Genomics. 1988 Feb;2(2):144-53. doi: 10.1016/0888-7543(88)90096-1.
The fragile site, FRA16B, at 16q22.100 and four different translocations with breakpoints at 16q22.102, 16q22.105, 16q22.108, and 16q22.3 were used to locate and order DNA probes. This was achieved by Southern analysis of a somatic cell hybrid panel containing portions of chromosome 16 and by in situ hybridization. The anonymous DNA fragments D16S6, D16S10, and D16S11 were proximal to FRA16B and located at 16q13----q22.100. D16S4 and LCAT were located at 16q22.100----q22.102. TAT and HP were located at 16q22.105----q22.108. CTRB was located distal to 16q22.105 and therefore is in the distal half of 16q22. The order of markers in this region was determined as centromere-D16S6, D16S11, D16S10, MT-FRA16B-D16S4, LCAT-HP,TAT,CTRB-APRT- telomere. Linkage studies to determine map distances between the closest markers flanking the fragile site are now in progress.
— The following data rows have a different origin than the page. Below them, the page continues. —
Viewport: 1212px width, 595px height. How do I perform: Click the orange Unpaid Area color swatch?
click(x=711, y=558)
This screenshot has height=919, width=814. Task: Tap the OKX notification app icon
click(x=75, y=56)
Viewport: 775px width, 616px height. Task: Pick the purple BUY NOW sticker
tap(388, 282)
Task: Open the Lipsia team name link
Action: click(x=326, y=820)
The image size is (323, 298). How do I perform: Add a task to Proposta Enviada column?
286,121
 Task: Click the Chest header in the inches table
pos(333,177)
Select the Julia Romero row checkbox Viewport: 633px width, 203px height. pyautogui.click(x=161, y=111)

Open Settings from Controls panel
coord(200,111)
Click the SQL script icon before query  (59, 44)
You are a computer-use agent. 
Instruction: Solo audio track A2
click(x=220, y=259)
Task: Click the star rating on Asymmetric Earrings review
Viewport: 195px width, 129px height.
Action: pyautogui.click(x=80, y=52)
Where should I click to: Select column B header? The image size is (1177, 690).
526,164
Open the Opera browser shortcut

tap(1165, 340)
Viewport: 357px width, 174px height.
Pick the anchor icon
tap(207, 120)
位于16q22.100的脆性位点FRA16B以及断点位于16q22.102、16q22.105、16q22.108和16q22.3的四种不同易位用于定位和排列DNA探针。这是通过对包含16号染色体部分片段的体细胞杂交板进行Southern分析以及原位杂交来实现的。匿名DNA片段D16S6、D16S10和D16S11位于FRA16B近端,定位于16q13----q22.100。D16S4和LCAT位于16q22.100----q22.102。TAT和HP位于16q22.105----q22.108。CTRB位于16q22.105远端,因此位于16q22的后半部分。该区域标记的顺序确定为着丝粒-D16S6、D16S11、D16S10、MT-FRA16B-D16S4、LCAT-HP、TAT、CTRB-APRT-端粒。目前正在进行连锁研究以确定脆性位点两侧最接近标记之间的图谱距离。